Mary Pickford began her movie career with D. W. Griffith at Biograph in 1909, but after a couple of years she left the company -- temporarily, as it turned out -- and joined her husband Owen Moore at Carl Laemmle's Independent Motion Picture Company, known as IMP. I've seen a few of the short films she made at IMP, and while they're competently made and generally satisfying they lack the intensity and technical innovation Griffith brought to his work. When the Cat's Away is a brief and lightly amusing comedy based on a simple premise that has been re-used many times since, in other films and in many a TV sitcom.
When Mary's husband is called away on business she decides to visit her mother. In the couple's absence, the janitor who works in their building decides to make some easy money on the side by sub-letting their apartment. He quickly finds another young couple to rent the place, under the assumption that their sub-let is legit. The janitor races home with his ill-gotten gain and dances a jig with his wife. (The janitor's wife might have been played by Mary's sister Lottie Pickford, but I'm not certain about that.) Needless to say, there are complications.
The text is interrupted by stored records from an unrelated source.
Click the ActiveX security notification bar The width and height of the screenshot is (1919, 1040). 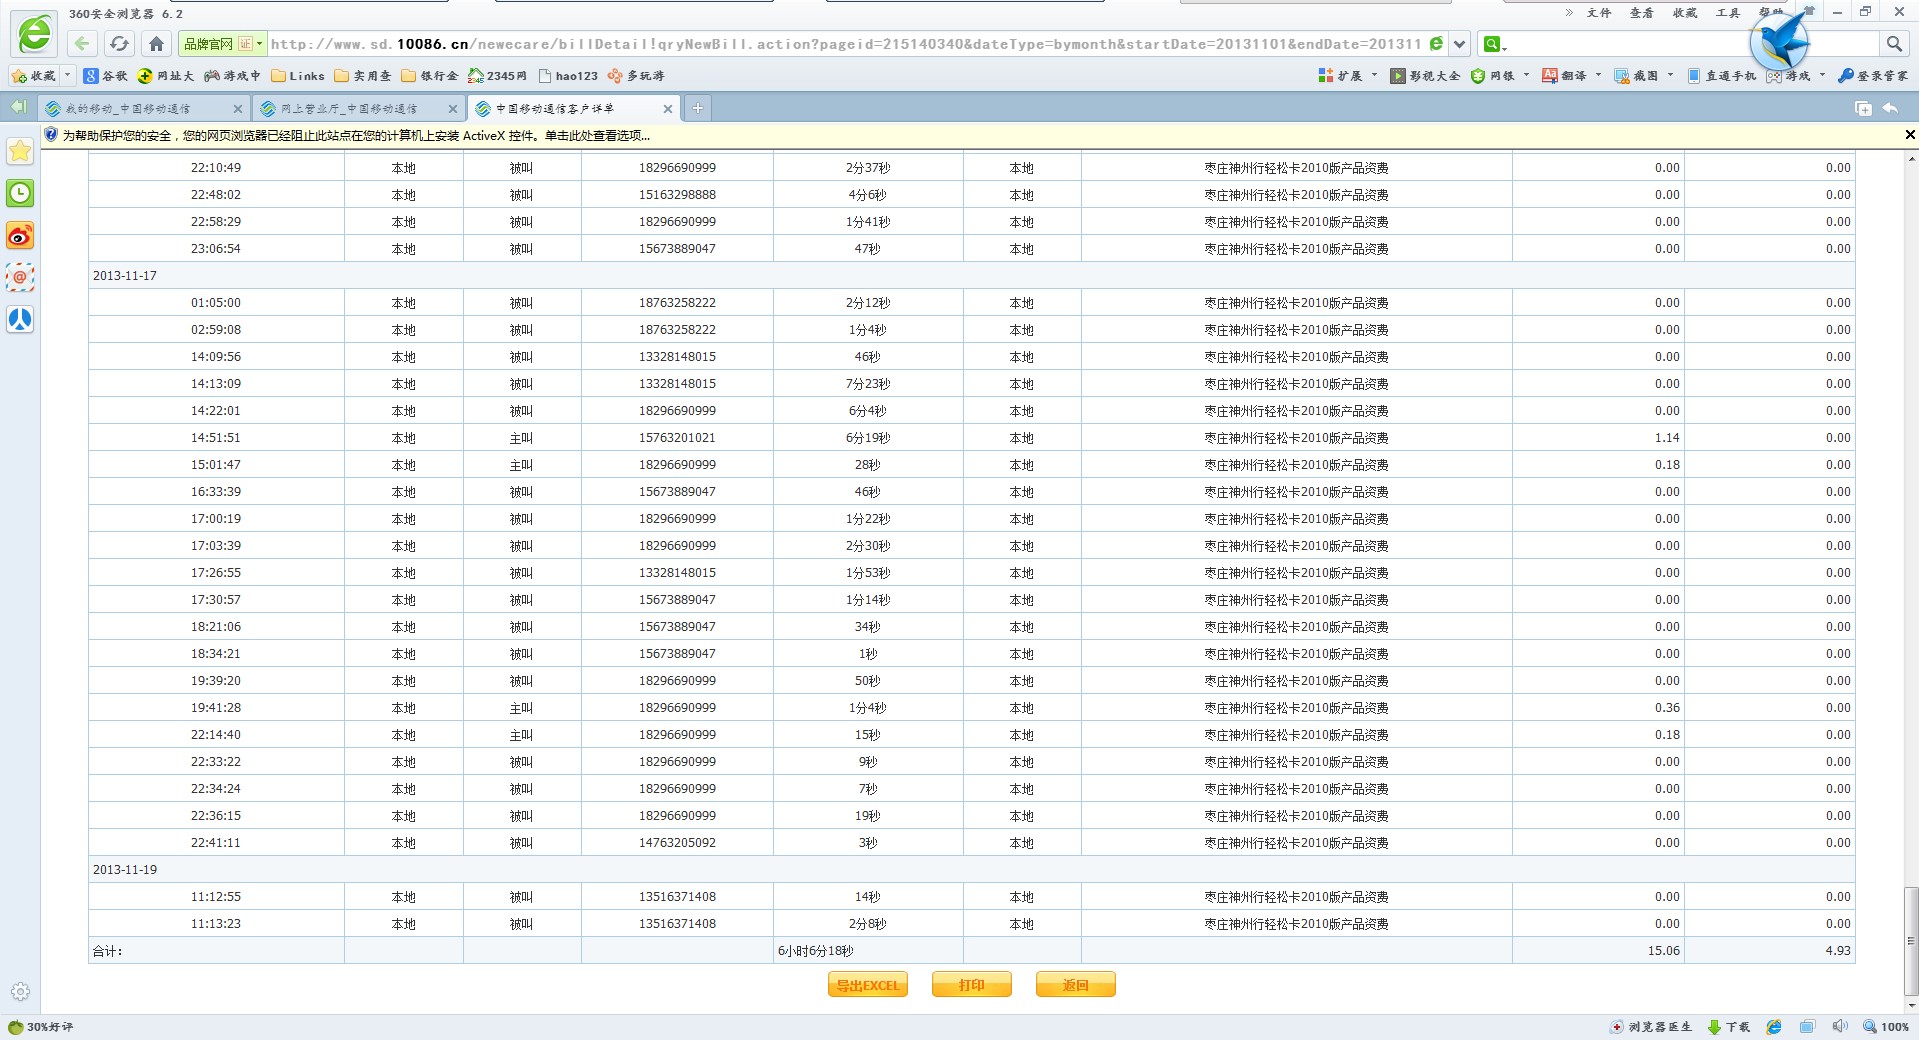[356, 136]
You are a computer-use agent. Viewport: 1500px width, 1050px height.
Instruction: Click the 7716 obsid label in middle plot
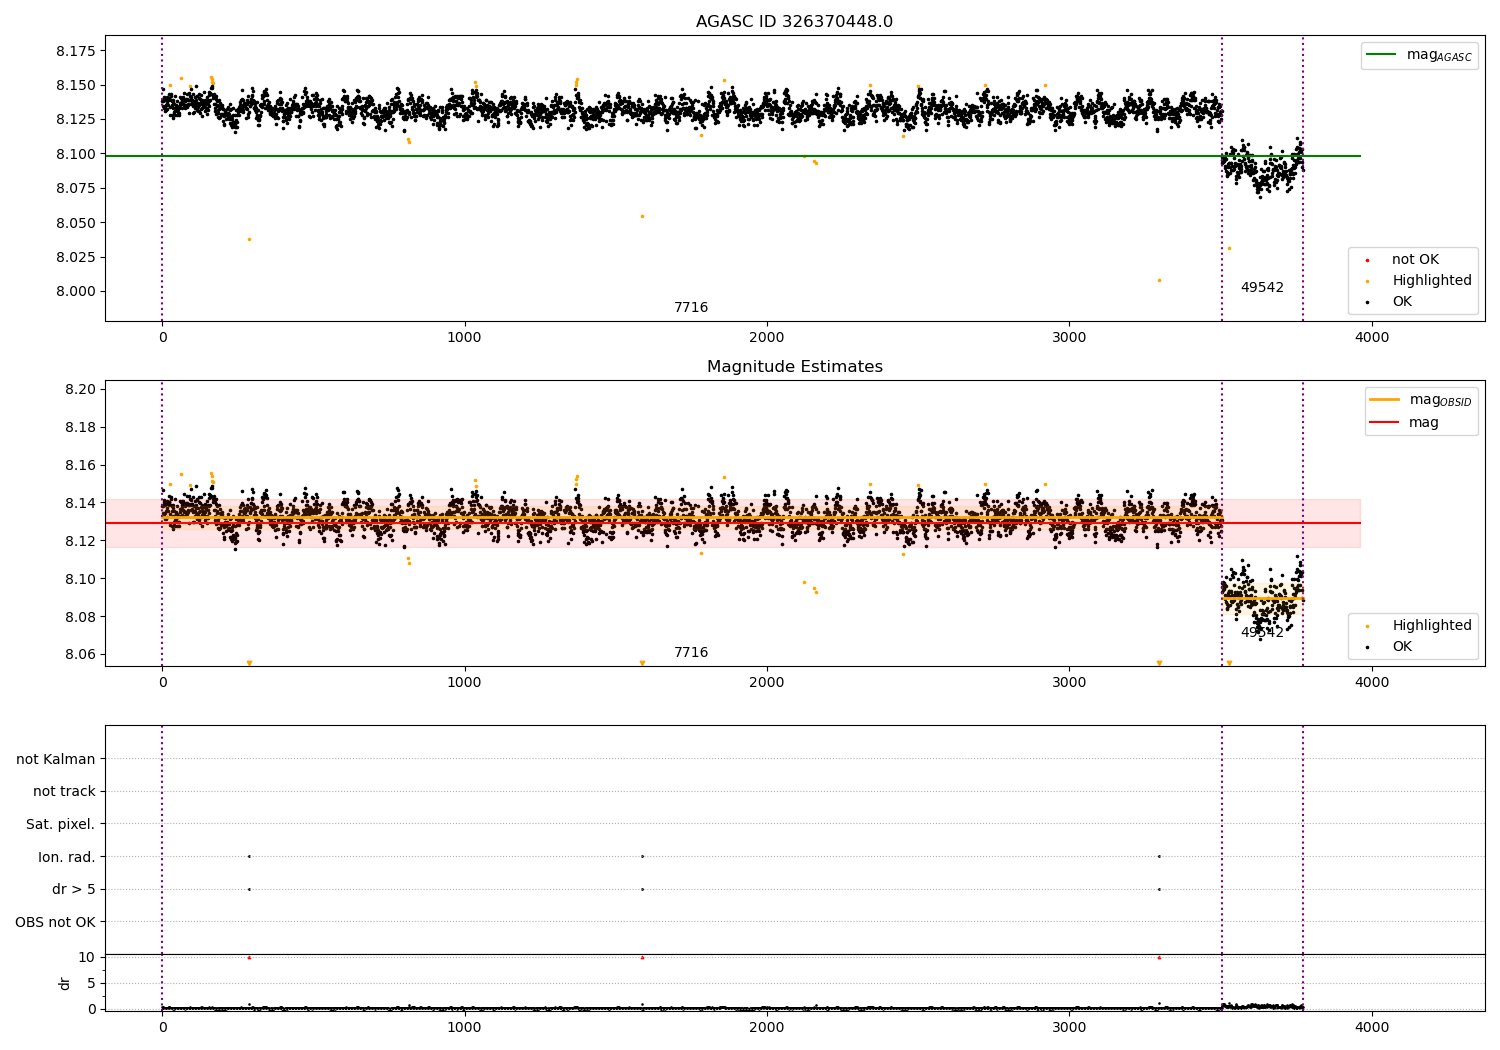pos(691,653)
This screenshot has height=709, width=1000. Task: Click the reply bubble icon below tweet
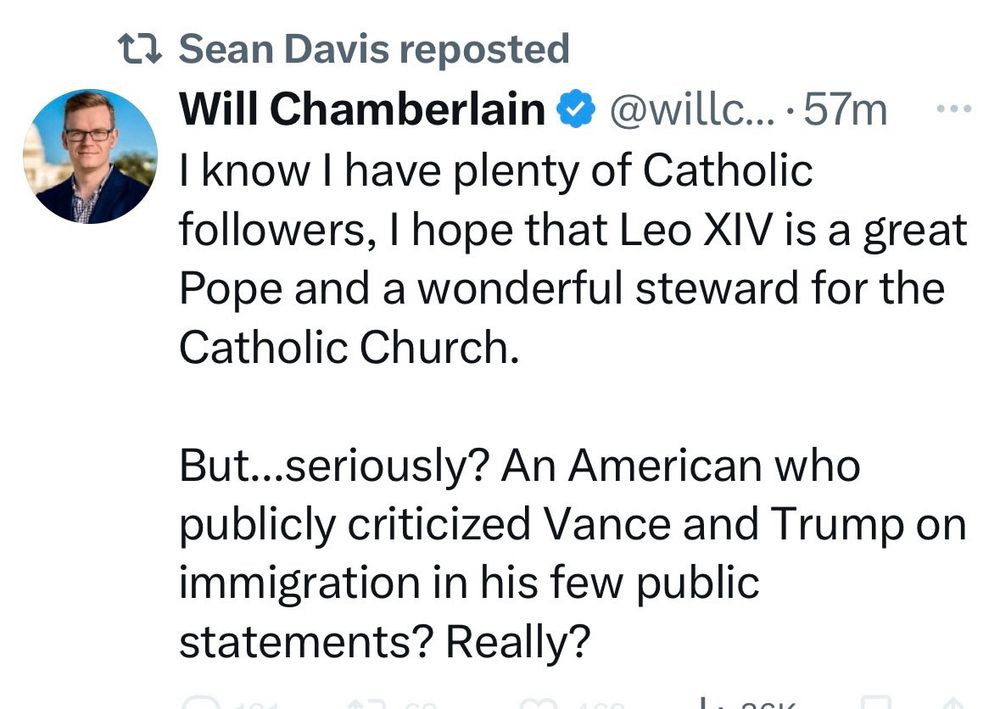coord(200,703)
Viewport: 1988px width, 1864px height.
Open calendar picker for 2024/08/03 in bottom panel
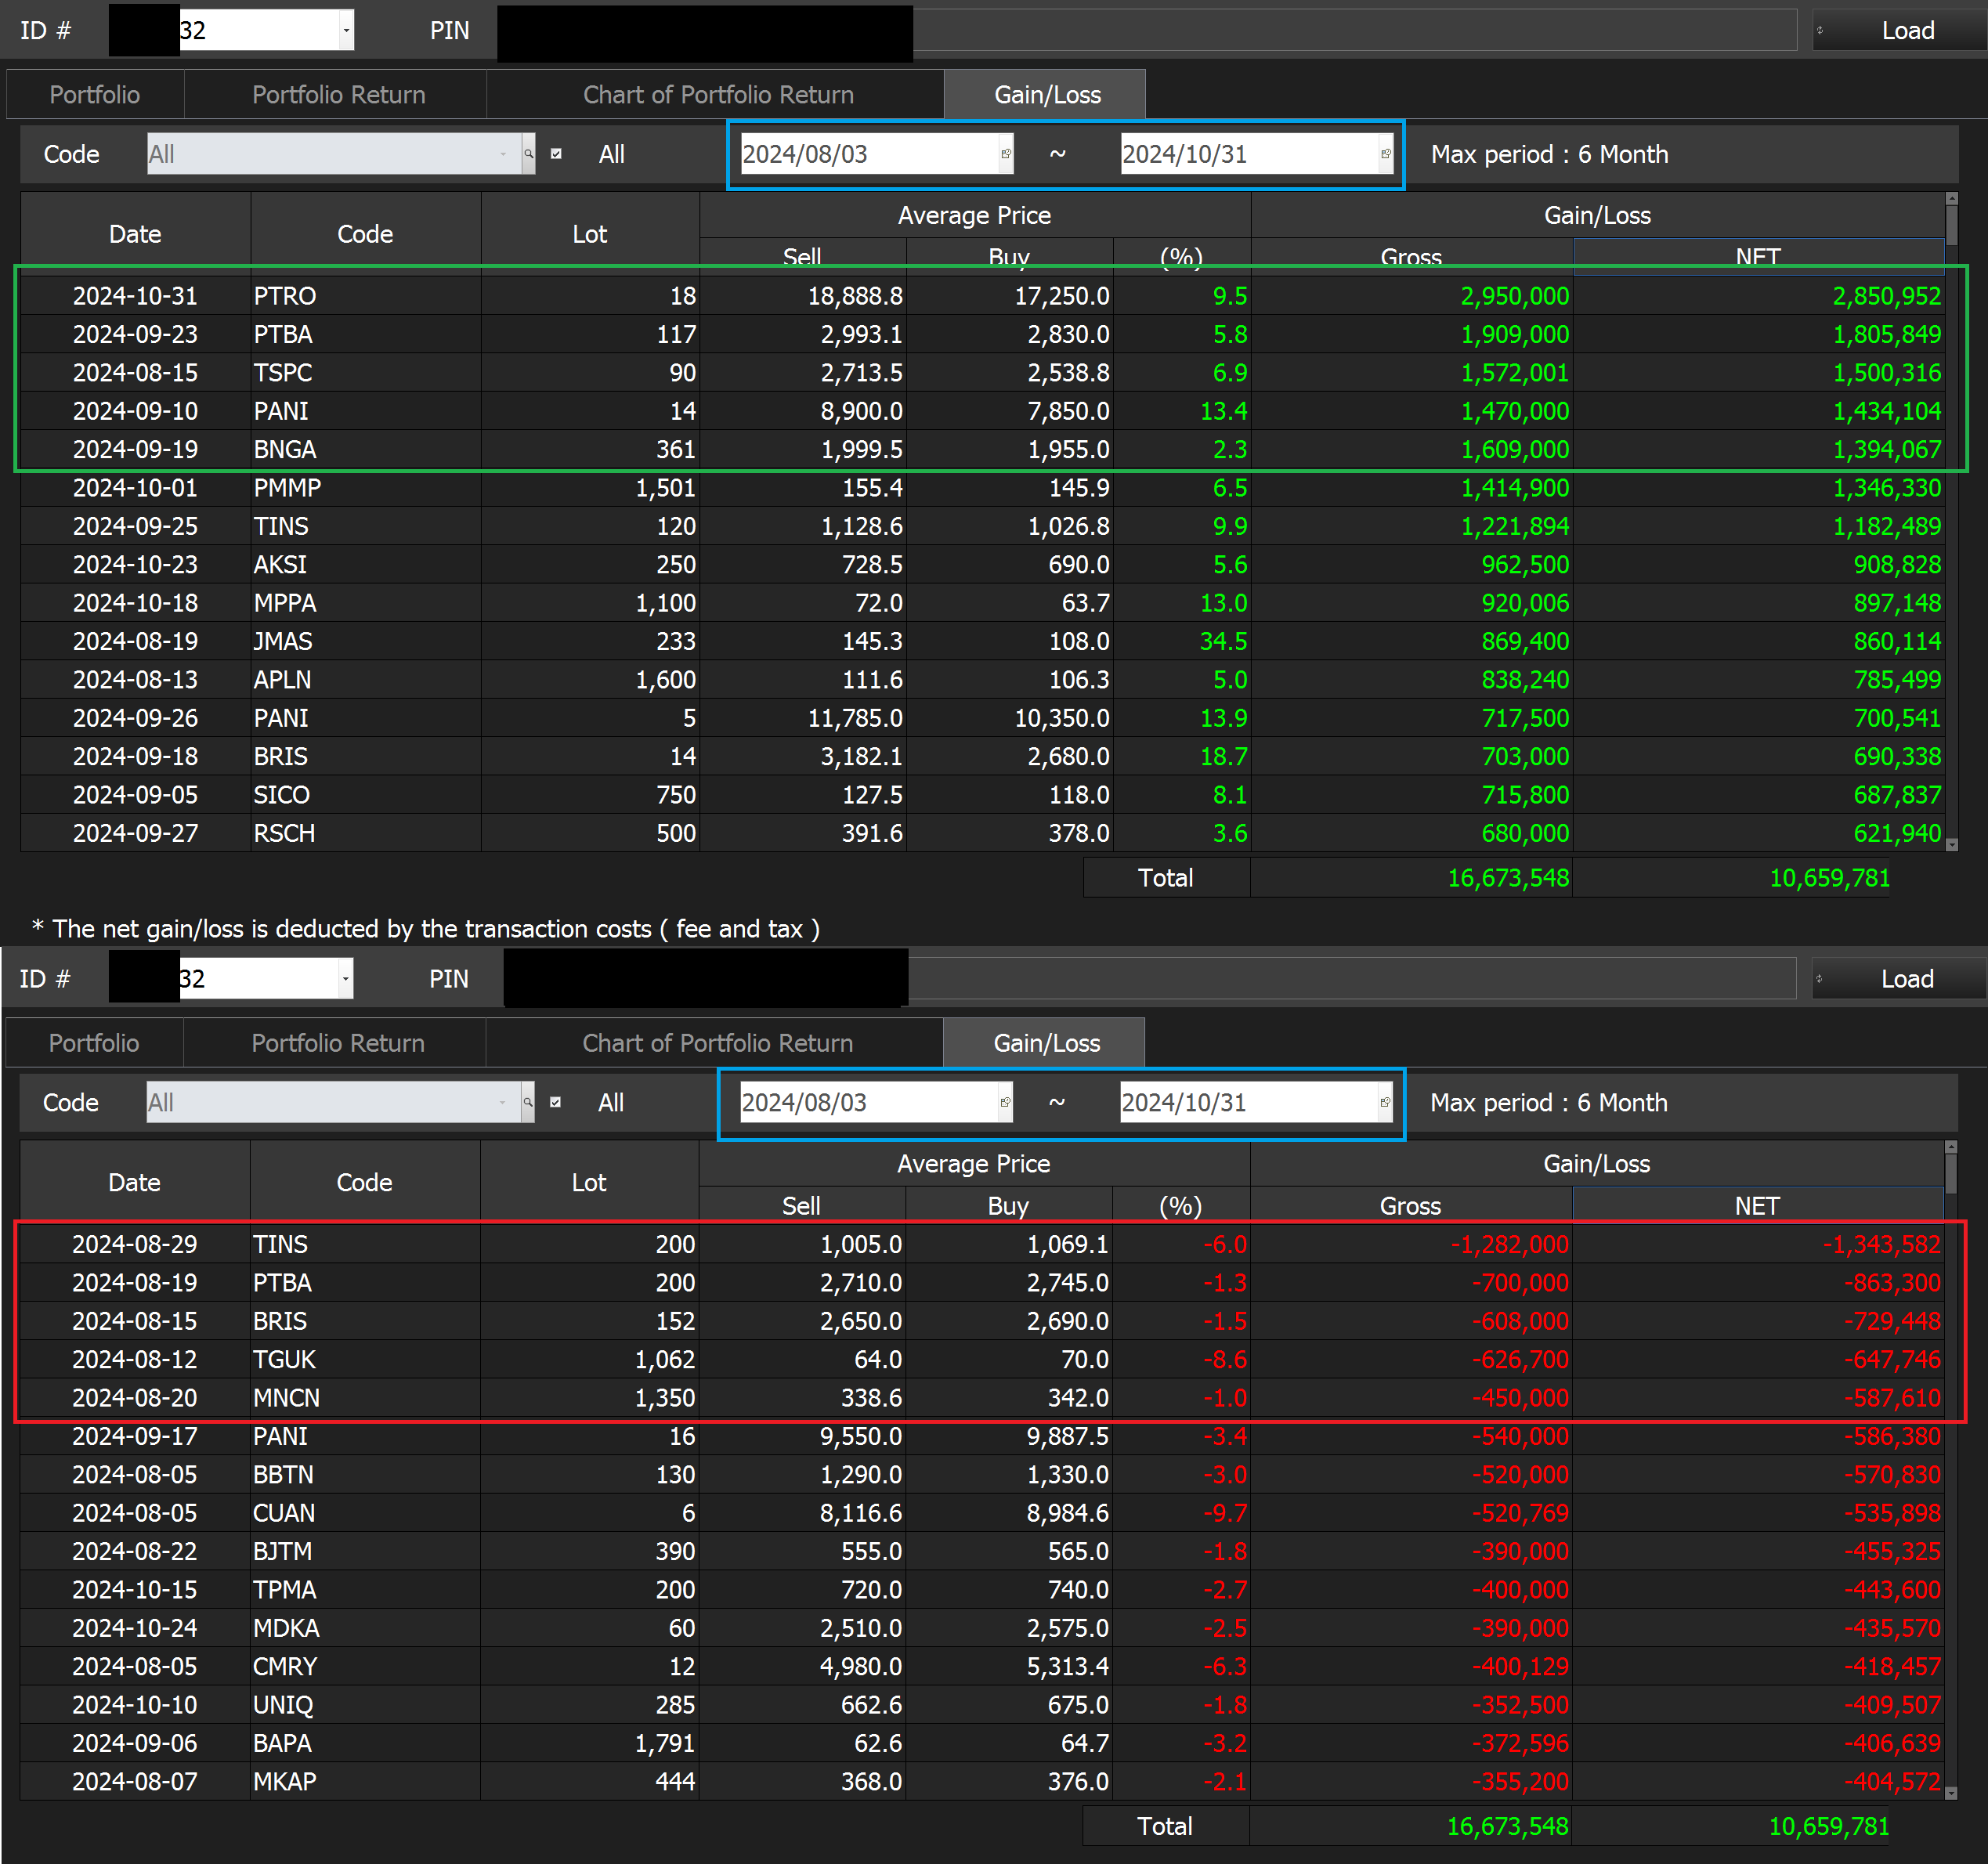[1005, 1102]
Mary receives word that her husband's business trip has been canceled, so she returns home, sees the other man from behind, mistakes him for her own husband, sneaks up on him and plays "peek-a-boo" and gives him a kiss, just as the man's wife and her actual husband walk in. There is much confusion, agitation and explaining to do before order is restored.
And that's about it! This is decidedly a one-joke movie, but the situation is sure fire, which is why the premise has been used again and again. When the Cat's Away is an amusing little skit, but it makes me wonder why Mary left Biograph. Perhaps she wondered this too, because a few months later she went back and resumed working with Griffith.